In case of severe purulent complications accompanied by sepsis or gas-forming wound infection, intravascular laser irradiation of blood is used to correct general and specific immunological reactivity. A portable installation of the LGN-Sh model can be used, emitting red monochromatic light with a wavelength of 632.8 nm, radiation flux density of 1.4-1.5 mW/cm, low-energy exposure.

A light guide with a diameter of 2 mm is used to direct the beam into the lumen of the blood vessel. The light guide is inserted through a large vein (subclavian, femoral). A prerequisite is maintaining blood flow in the vein. A continuous regimen is recommended for 2-2V2 hours, 5-8 daily sessions per course. The criterion is a favorable course of the purulent process. If there is no effect, the course of treatment is repeated after 4-5 days.

A severe and extremely severe clinical course in the wounded is most often accompanied by the culture of staphylococcus from the blood, and from the wounds - a variety of microflora, in particular blue pus, Proteus, Escherichia coli, enterococcus, which are insensitive or not at all sensitive to many antibiotics.

Comparison of the results of treatment of wounded people with and without the use of laser endovascular blood irradiation proves its undoubted positive role. It should be borne in mind that the method is more effective if the compensatory capabilities of the body are preserved and there is no complete suppression of resistance and wound infection.

The method also differs in that the subjective state of the wounded significantly improves: after 2-3 sessions of laser endovascular therapy, as a rule, body temperature decreases, the condition of wounds improves, and peripheral blood counts normalize.

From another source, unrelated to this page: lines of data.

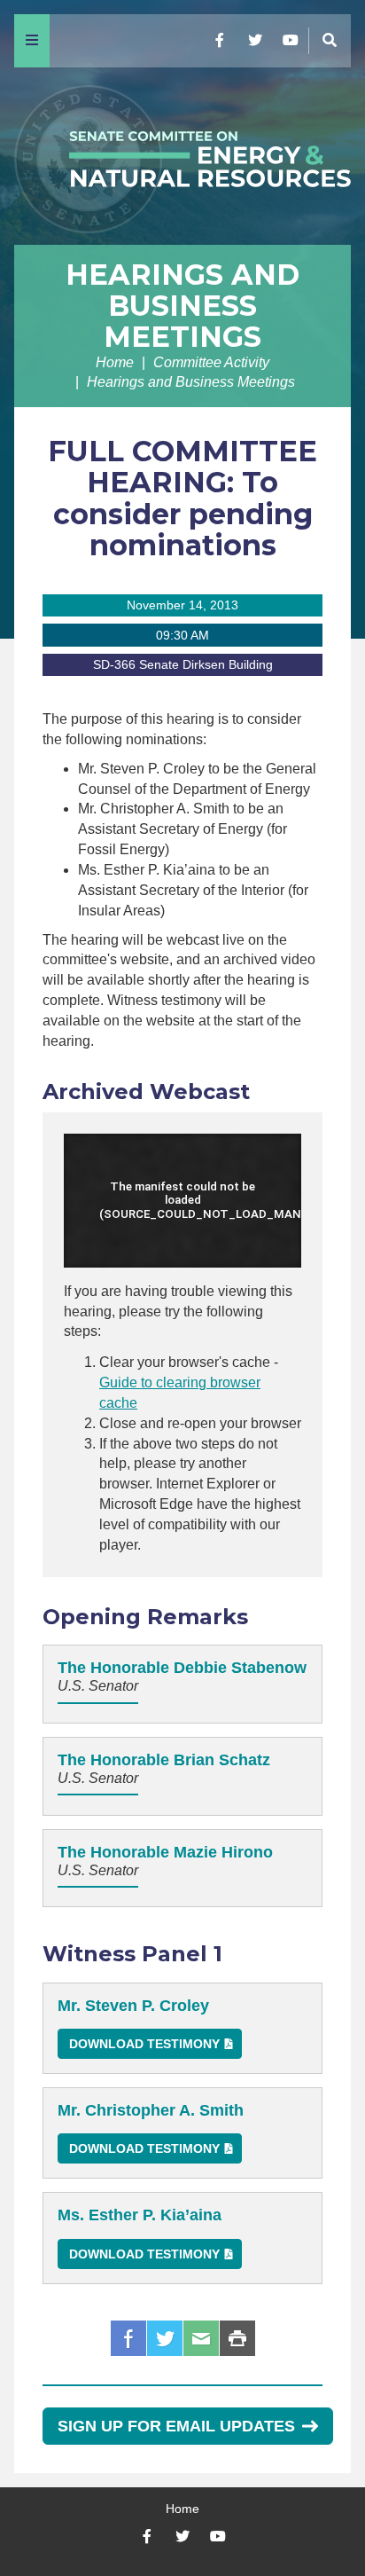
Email (201, 2338)
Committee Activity (211, 362)
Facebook (128, 2338)
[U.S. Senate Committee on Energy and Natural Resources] (182, 156)
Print (237, 2338)
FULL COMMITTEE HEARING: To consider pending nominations (182, 498)
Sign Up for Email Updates (176, 2426)
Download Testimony (144, 2044)
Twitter (164, 2338)
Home (115, 362)
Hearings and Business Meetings (182, 306)
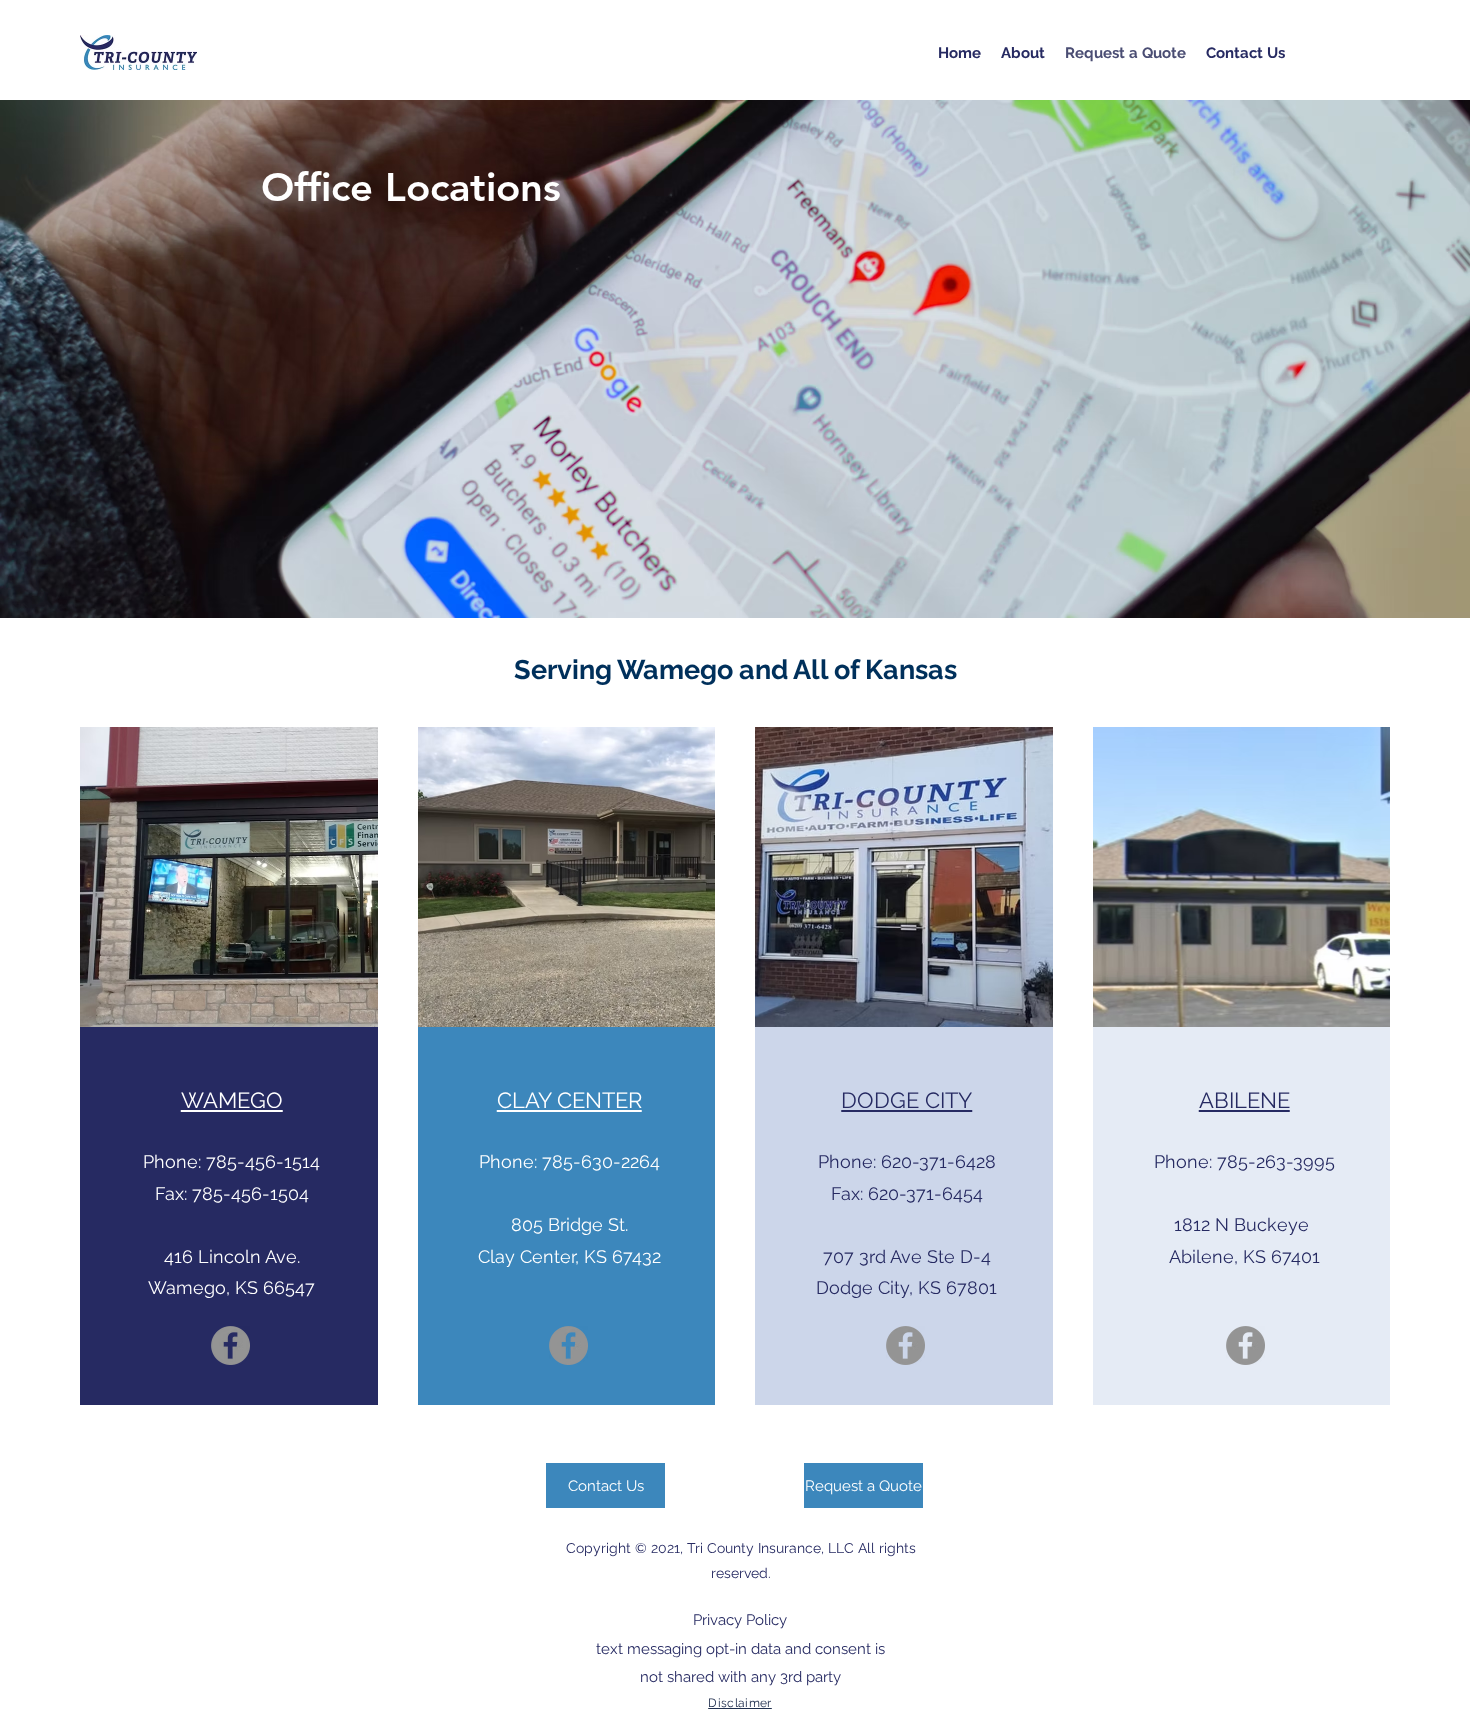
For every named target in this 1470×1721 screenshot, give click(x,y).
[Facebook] (230, 1345)
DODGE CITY (906, 1100)
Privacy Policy (740, 1620)
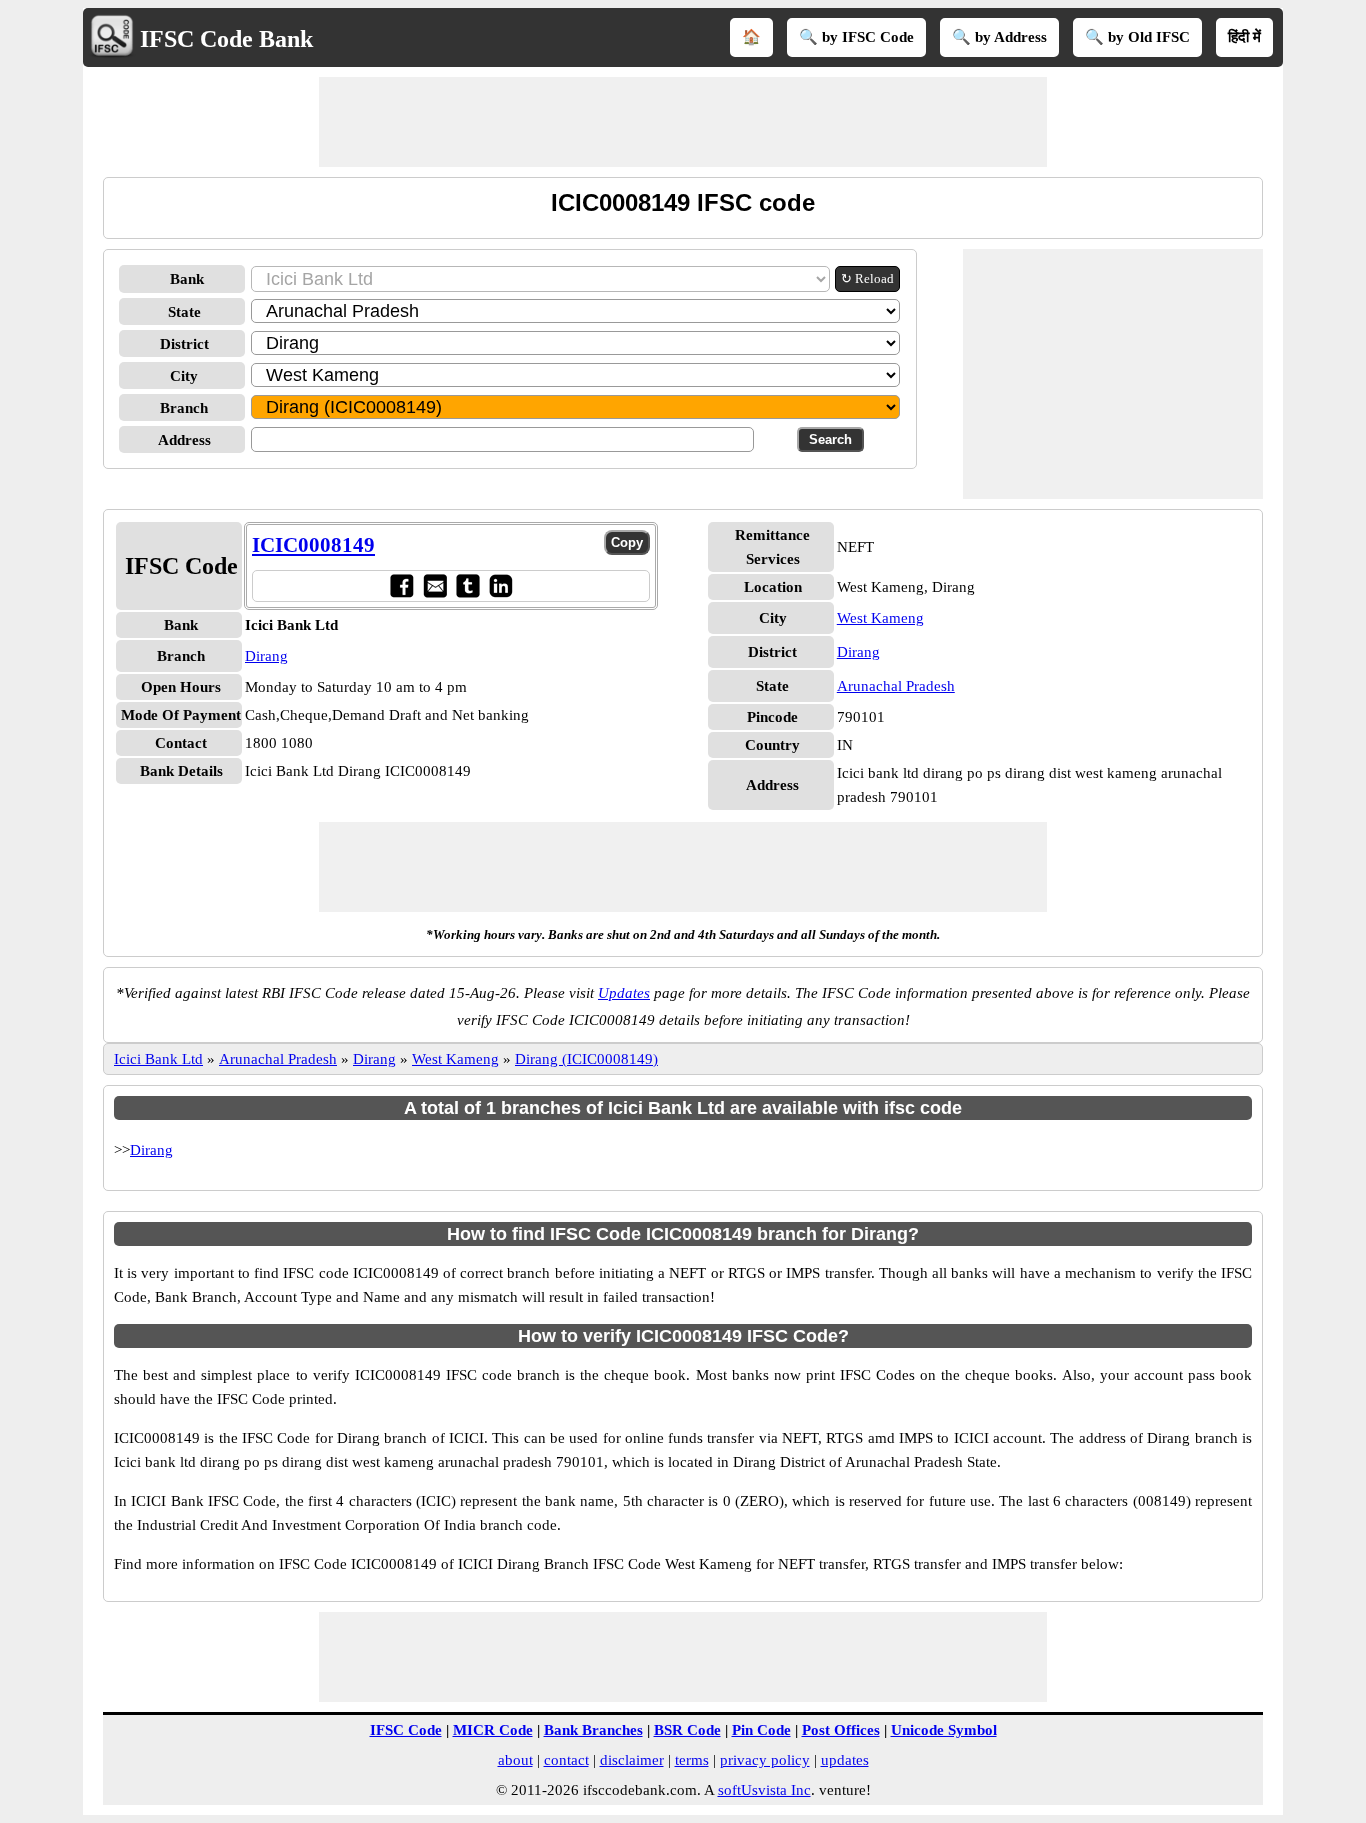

Along with its simplicity and safety, the high efficiency of the method in the most severe course of the wound process makes it indicated for use in military field surgery. The method ensures an increase in the effectiveness of simultaneously carried out methods of treating patients with purulent-septic complications.

Various points of view have been expressed about the mechanism of action of red monochromatic light from a helium-neon laser. Many authors confirm the therapeutic effect of laser irradiation of the skin. At the same time, there is no information in the literature about the mechanism of the therapeutic effect of laser when used intravascularly. It can be assumed that with the endovascular use of low-energy laser radiation, the stimulating effect on indicators of the body’s natural resistance is associated with a nonspecific effect on regulatory mechanisms, which, under the influence of intoxication and injury, are not actively involved in mobilizing the body’s protective reserves. This hypothesis is supported by literature data and our research on the absence of a direct antimicrobial effect of monochromatic red light from a helium-neon laser. When prescribing this method of treatment, it is necessary to take into account that the stimulating effect of a laser against the background of normal reactivity indicators can lead not to stimulation, but to its inhibition and worsening of the disease. The method requires further study and clarification of indications for use.

Replacement of defects in long tubular bones using the method of polylocal combined compression-distraction osteosynthesis. Replacement of defects in long tubular bones due to mine-explosive and gunshot wounds of limbs and joints is one of the most difficult problems of military field surgery. The currently used methods for replacing bone defects according to Ilizarov (monolocal sequential compression-distraction, bilocal compression-distraction and bilocal sequential distraction-compression osteosynthesis) provide favorable treatment outcomes in most cases. In some cases, replacement of defects in long tubular bones must be performed using polylocal combined compression-distraction osteosynthesis, the use of which can significantly reduce the time of rehabilitation treatment.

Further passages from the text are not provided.